Man muss es klar sagen: „Eroticon“ war kein Meisterwerk, und man kann froh sein, dass Deutsch Nepals grandios-rituelles Debüt „Deflagration of Hell“ wieder erhältlich ist, damit man den Kultstatus dieses Einmann-Projektes nachvollziehen kann.

Bereits das Cover gesteht, dass diese „Dystopian Partycollection“ keine wirkliche Albenqualität besitzt, denn letztlich handelt es sich um eine zwangsweise willkürliche Zusammenstellung von Compilationtracks der letzten Jahre. Und dass heißt ja zunächst einmal nichts Schlechtes, denn einige dieser Stücke haben durchaus eine eigenständige Qualität. So kann man den Opener mit sakraler Orgel und monotonen Rhythmen schon als programatisches Highlight sehen. Track 2 entstammt dann der „Heilige Feuer“-Compilation und ist bereits von Liveauftritten bekannt. Und so klingt er auch: rauh, improvisiert, absolut schräg gesungen, flach gemischt. Track 3 ist zunächst so chaotisch, dass nur der monoton-krachige Rhythmus wie eine Erlösung erscheint. Track 4 lebt wieder vom gurgeligen Sprechgesang. Track 5 erinnert wieder an eine improvisierte Liveaufnahme. So setzt sich das fort: Unberechenbar und doch typisch für ein Musikprojekt in der Krise – so will es scheinen. Irgendwo treibend zwischen Darkambient, Ritualmusik und Power Electronics. Erwähnt sei noch der melancholische soundtrackartige Ausklang...

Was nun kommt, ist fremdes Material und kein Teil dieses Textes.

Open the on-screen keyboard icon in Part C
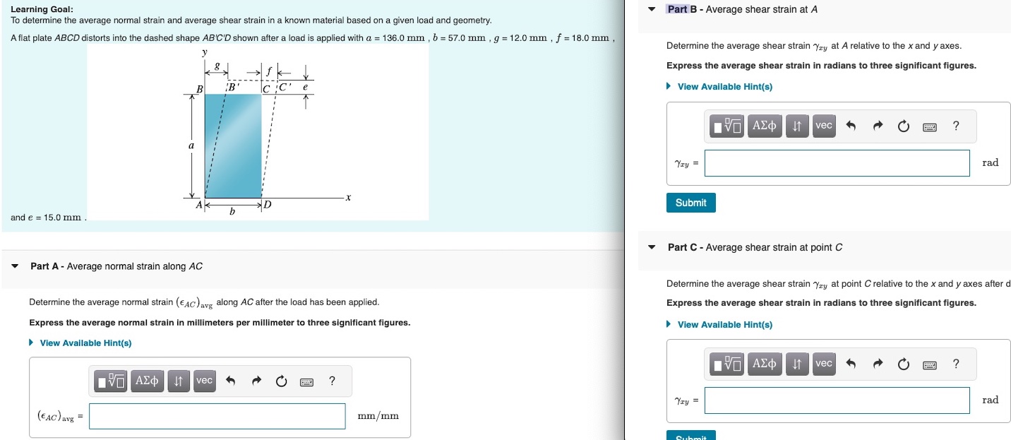This screenshot has width=1011, height=440. click(x=928, y=364)
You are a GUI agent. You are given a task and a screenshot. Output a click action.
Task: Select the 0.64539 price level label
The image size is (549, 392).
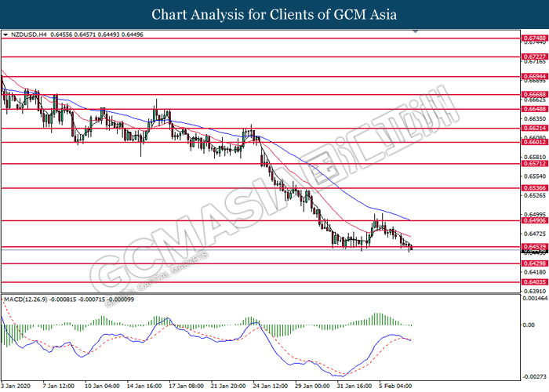tap(533, 247)
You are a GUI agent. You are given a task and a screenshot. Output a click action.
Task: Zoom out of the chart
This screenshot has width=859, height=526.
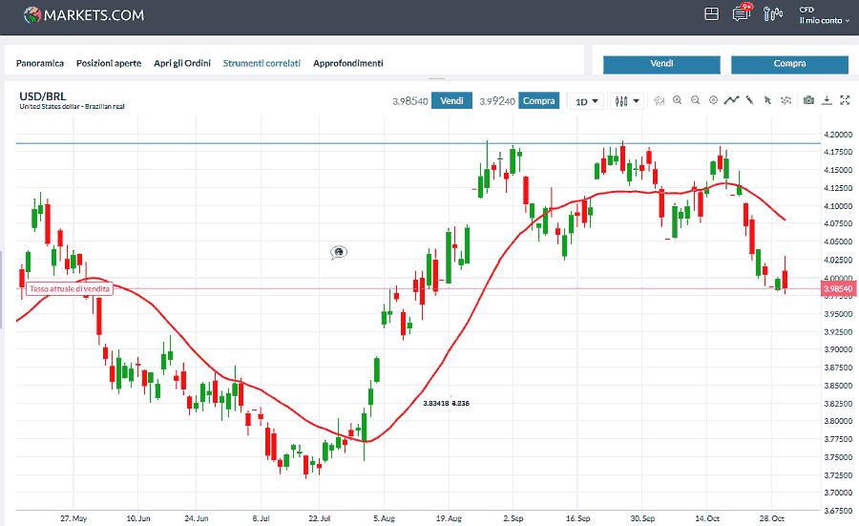695,100
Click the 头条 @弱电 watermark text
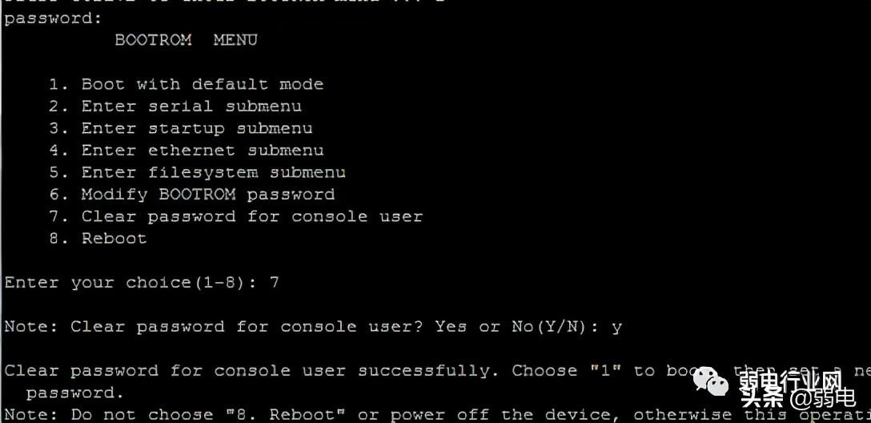Viewport: 871px width, 423px height. coord(798,397)
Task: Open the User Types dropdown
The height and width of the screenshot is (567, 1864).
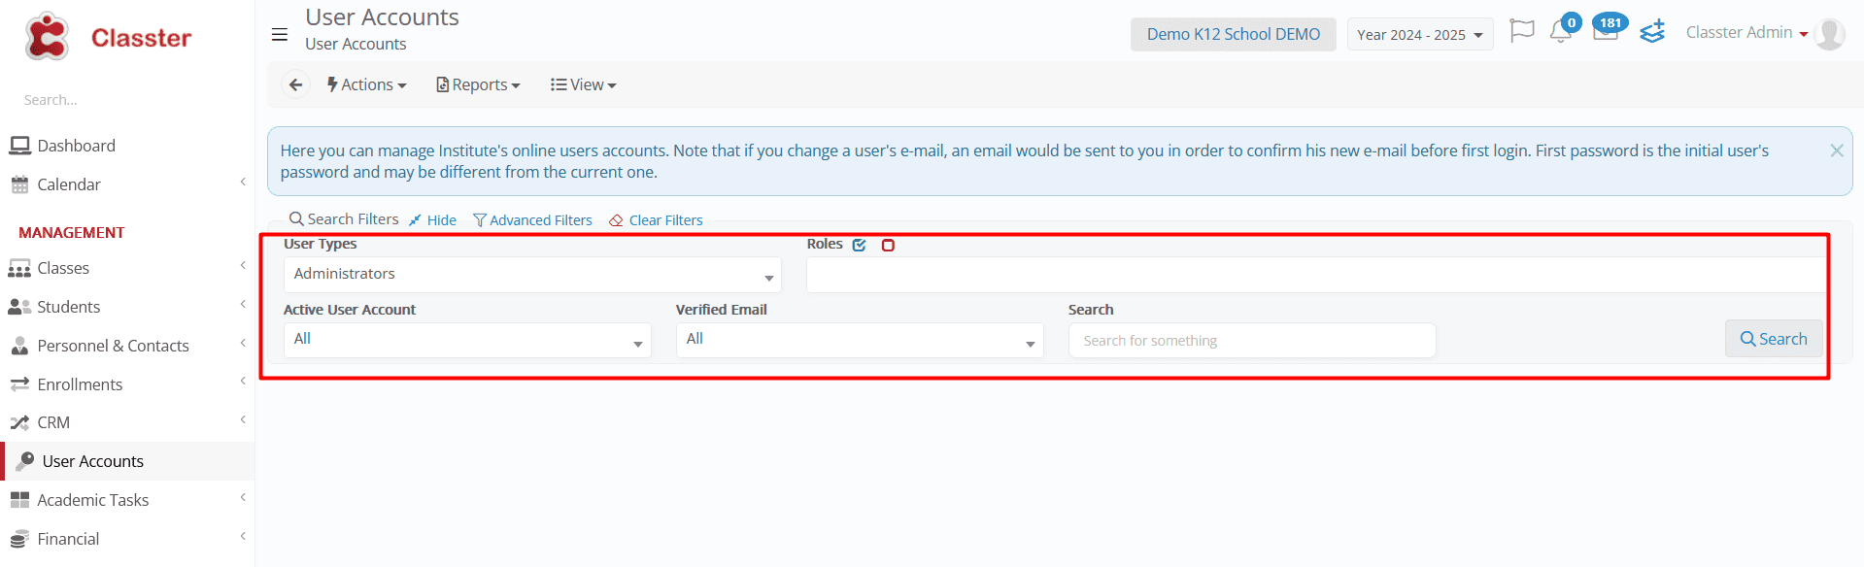Action: click(x=532, y=275)
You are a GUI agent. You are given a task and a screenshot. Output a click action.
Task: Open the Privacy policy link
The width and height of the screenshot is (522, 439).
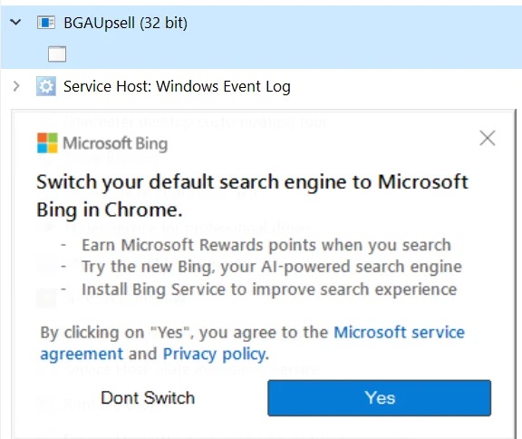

Die Covergestaltung ergänzt sich auf bizarre Weise: Männlichkeitssymbole auf kargem weißem Grund. Innen ein verwischtes Farbfoto von Lina Baby Doll. Hedonistische Linernotes. Das hat vermutlich genug Charme, um dem echten Deutsch Nepal-Fan zu gefallen, für Einsteiger seien die beiden ersten Alben dringend empfohlen. Und die sind noch heute wirklich prägend!